RECORDS FOR THIS EXERCISE below:

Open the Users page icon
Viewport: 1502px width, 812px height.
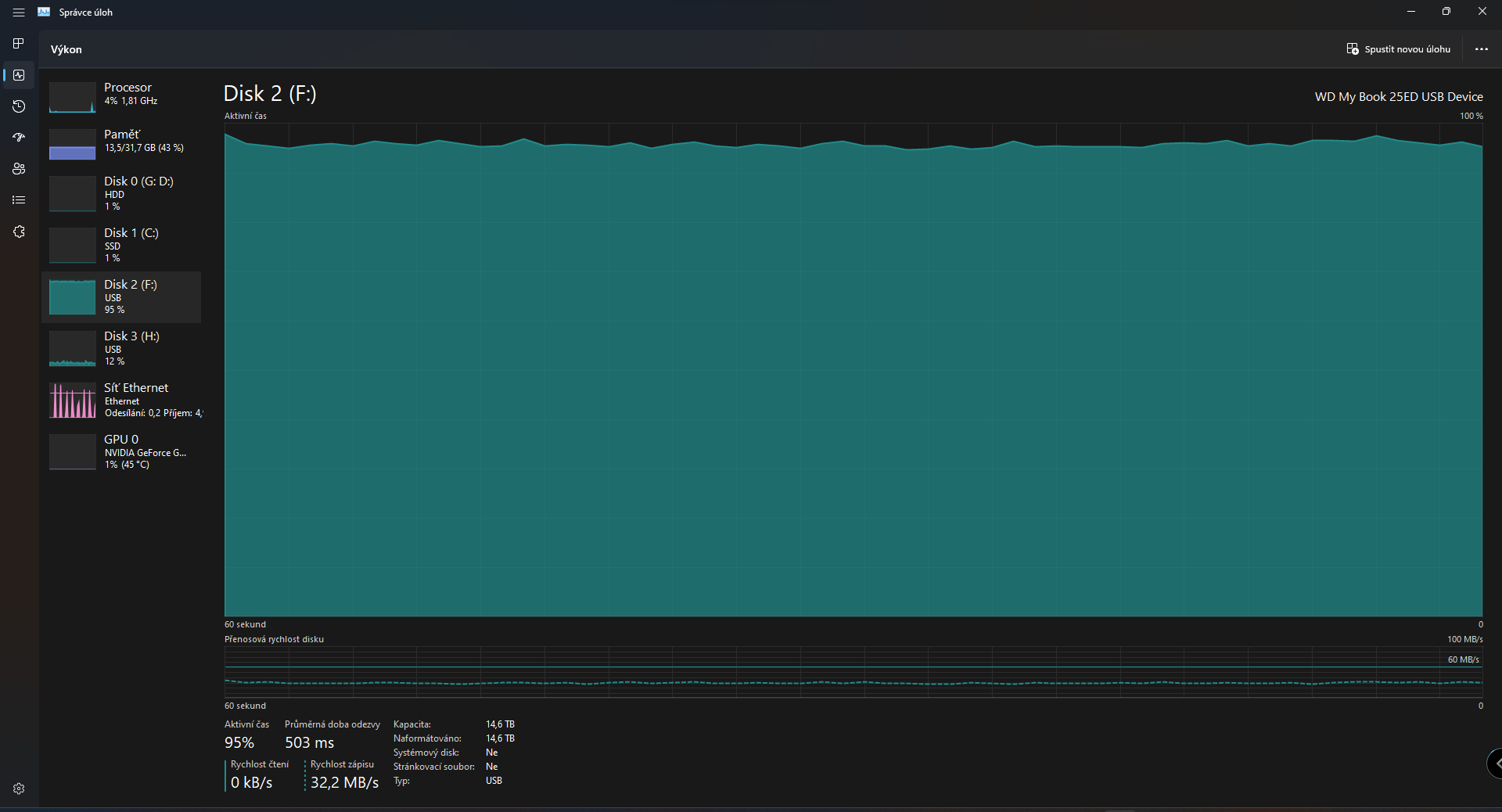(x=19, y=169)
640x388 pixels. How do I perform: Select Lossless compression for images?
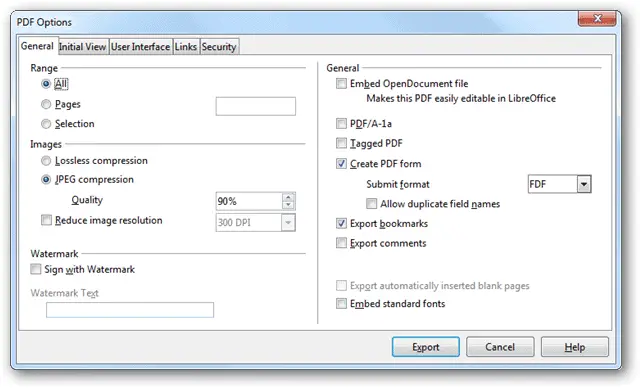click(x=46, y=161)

End of RECORDS FOR THIS EXERCISE.

**INSTRUCTIONS TO FOLLOW:**
I would like the lines from the one with "640x388 pixels. How" through the last line of the data above retyped exactly, with pictures left out, please.

**FINISHED EXERCISE:**
640x388 pixels. How do I perform: Select Lossless compression for images?
click(x=46, y=161)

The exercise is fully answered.